Distribution of DDoS attacks by duration, Q4 2020 and Q1 2021 (download)
The distribution of attacks by type continued to change. In Q1 2021, the seemingly unassailable leader, SYN flooding (26.36%), lost its grip on the ranking. This DDoS type shed 51.92 p.p. and finished third. Meanwhile, UDP (41.87%) and TCP flooding (29.23%) gained in popularity among attackers. GRE (1.43%) and HTTP flooding (1.10%), which round out the ranking, also posted modest growth.
Distribution of DDoS attacks by type, Q1 2021 (download)
In terms of botnet types, Linux-based bots were again responsible for the vast majority of attacks this quarter.

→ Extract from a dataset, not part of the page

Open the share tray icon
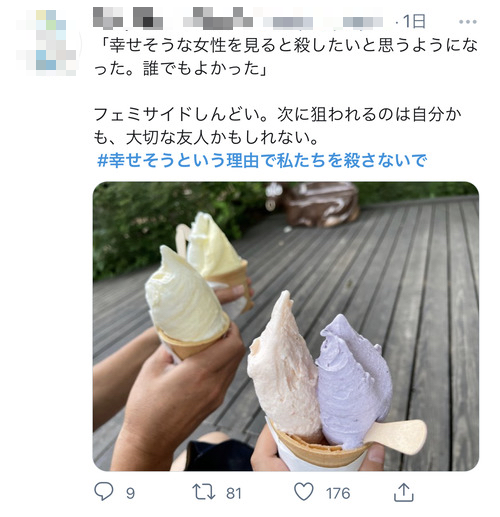Viewport: 500px width, 517px height. point(404,493)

Moreover, their share even rose slightly against the previous reporting period: from 99.80% to 99.90%.
Ratio of Windows/Linux botnet attacks, Q4 2020 and Q1 2021 (download)
Botnet distribution geography
The traditional leader in terms of C&C server hosting is the US (41.31%), and Q1 was no exception. Its share increased by 5.01 p.p. against Q4 2020. Silver and bronze again went to Germany (15.32%) and the Netherlands (14.91%), only this time they changed places: the share of the Netherlands fell, while Germany’s almost doubled.
Romania dropped from fourth to seventh place (2.46%), behind France (3.97%), the UK (3.01%), and Russia (2.60%). Canada held on to eighth position (1.92%), while Singapore and the Seychelles closed out the ranking, both posting 1.37% in Q1.
Distribution of botnet C&C servers by country, Q1 2021 (download)
The first quarter began with a surge in DDoS activity amid falling cryptocurrency prices, but on the whole it was relatively calm. At the same time, we observed several unexpected reshuffles. In particular, the US knocked China out of first place by both number of DDoS attacks and number of targets. SYN flooding, long the most common type of attack, gave way to UDP and TCP this time around.
As for Q2 forecasts, no significant shifts in the DDoS market are in sight at present. As is customary, much will depend on cryptocurrency prices, which are currently rising an all-time high. Besides, the experience of previous years shows that the second quarter is usually rather calmer than the first; so, barring any shocks, we can expect little change, perhaps a slight decline, in the DDoS market. That said, if the cryptocurrency market falls sharply, we forecast a rise in DDoS activity, driven largely by simple, short-lasting attacks.